The results of this study tell us that adding electricity to the brain can help people learn eye-hand coordination skills faster. This finding could be used to help doctors while they practice to become surgeons, or may be used to help people learn other types of skills. Because good eye-hand coordination is important for activities like playing sports, music, or video games, it is possible that adding electricity to the brain could also help speed up learning of these activities, too. The tDCS technique may also help other types of learning, like problem solving or memory, but further research is needed to figure out whether this is true. So, stay tuned to discover exactly what kinds of learning can be aided by adding tiny amounts of electricity to the brain!
Funding
Support for the preparation of this article was provided to the authors by the United States Army Research Office award (W911NF-15-1-0390).
Glossary
Laparoscopic Surgery: ↑ A type of surgery in which a tiny camera and instruments are inserted into the patient’s body through small cuts in the skin.
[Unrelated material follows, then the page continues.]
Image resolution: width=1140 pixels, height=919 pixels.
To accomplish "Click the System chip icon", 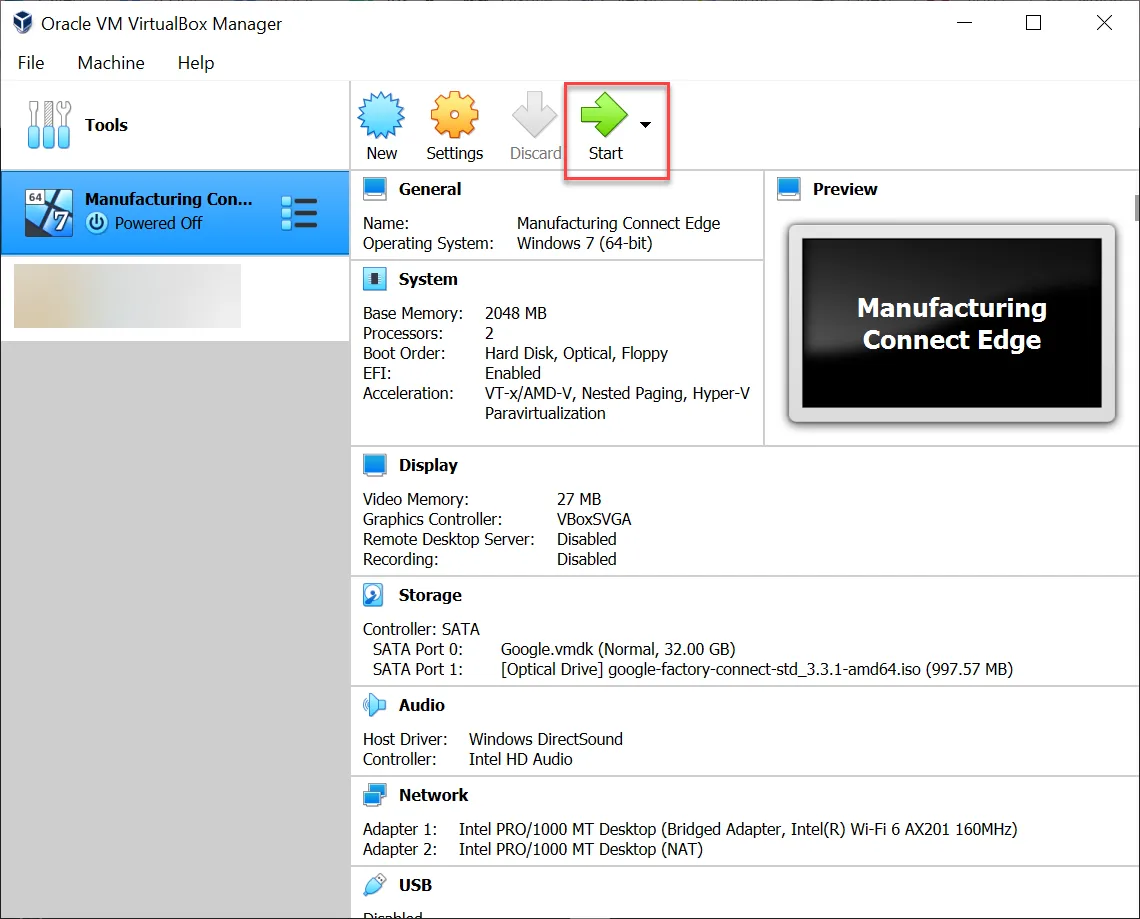I will [374, 279].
Eye-hand Coordination: ↑ Is the ability to do activities that require the simultaneous use of vision to guide hand movements.
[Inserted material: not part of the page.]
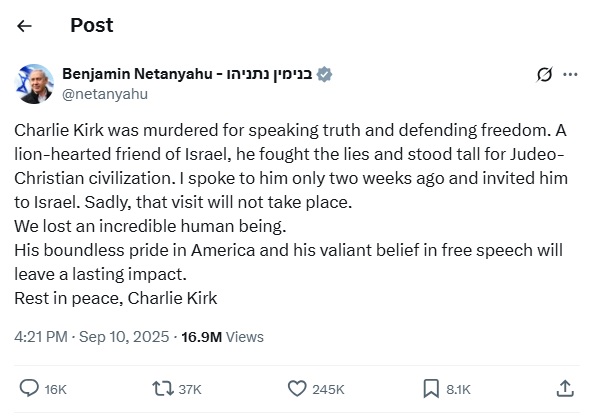Image resolution: width=594 pixels, height=416 pixels.
Task: Go back using the left arrow
Action: 24,26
Simulator: ↑ A device that allows people to practice a complex activity in a realistic way, like surgery, driving a vehicle, or flying an airplane.
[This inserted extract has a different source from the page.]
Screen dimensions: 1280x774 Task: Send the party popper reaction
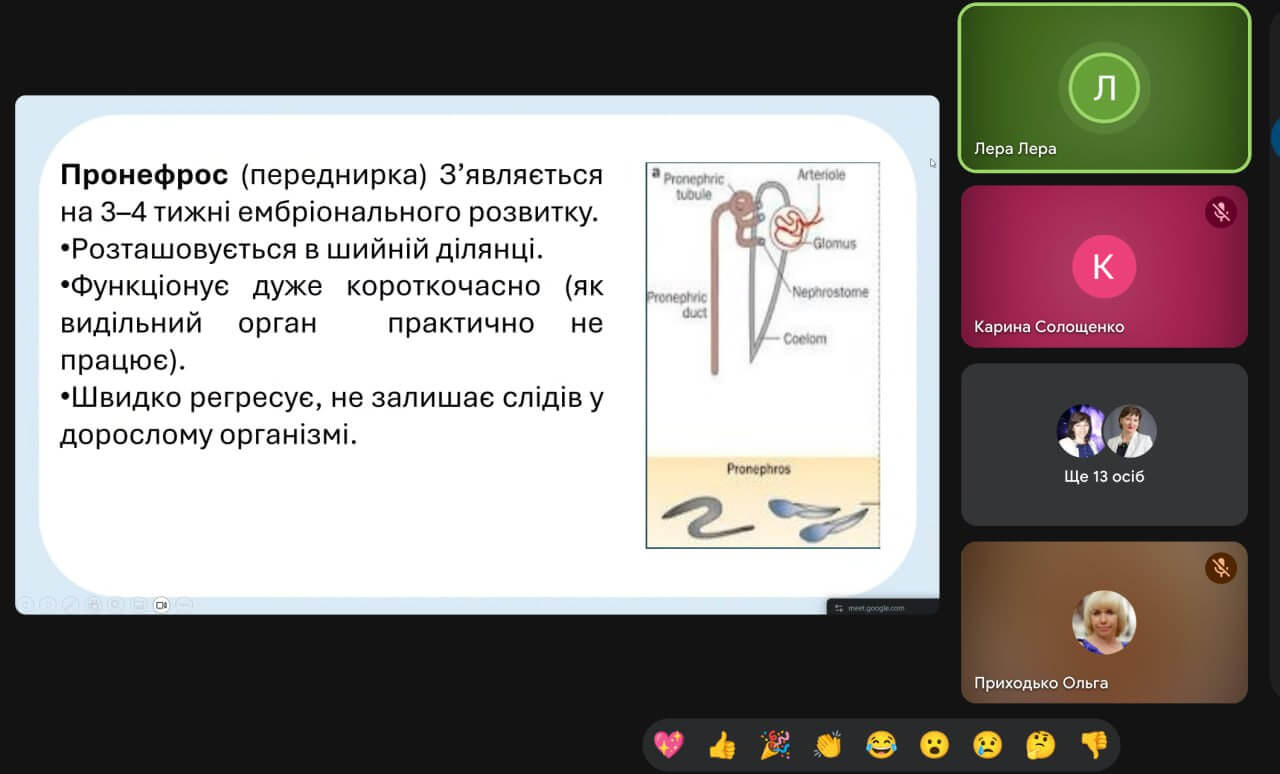tap(775, 744)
Neuron: ↑ A specialized cell that carries electrical impulses; a nerve cell.
Primary Motor Cortex: ↑ The part of the brain that is most directly connected to muscles and a major source of the control of movement of the body. Also called “M1” for short.
Transcranial Direct Current Stimulation (tDCS): ↑ When electricity is applied to the brain to help neurons communicate with each other more easily.
Conflict of Interest
The authors declare that the research was conducted in the absence of any commercial or financial relationships that could be construed as a potential conflict of interest.
Acknowledgments
The authors would like to thank Moxy and Layla Appelbaum for providing feedback on drafts of this article.
Original Source Article
↑Cox, M. L., Deng, Z.-D., Palmer, H., Beynel, L., Watts, A., Young, J. R., et al. 2020. Utilizing transcranial direct current stimulation to enhance laparoscopic technical skills training: a randomized controlled trial. Brain Stimulat. 13:863–72. doi: 10.1016/j.brs.2020.03.009
References
[1] ↑ McGaghie, W. C., Issenberg, S. B., Cohen, E. R., Barsuk, J. H., and Wayne, D. B. 2011. Medical education featuring mastery learning with deliberate practice can lead to better health for individuals and populations. Acad. Med. 86:e8–9, doi: 10.1097/ACM.0b013e3182308d37(2011)
[2] ↑ Berg, M., Morrow, A., and Hout, M. 2019. Wake up, brain!: using electricity to think and feel differently. Front. Young Minds. 7:62. doi: 10.3389/frym.2019.00062
[3] ↑ Reis, J., Schambra, H. M., Cohen, L. G., Buch, E. R., Fritsch, B., Zarahn, E., et al. 2009. Noninvasive cortical stimulation enhances motor skill acquisition over multiple days through an effect on consolidation. Proc. Natl. Acad. Sci. U.S.A. 106:1590e5. doi: 10.1073/pnas.0805413106
Footnote
1. ↑WARNING: Do not try this at home! tDCS is always done under careful conditions in a laboratory to make sure that the electricity is not harmful.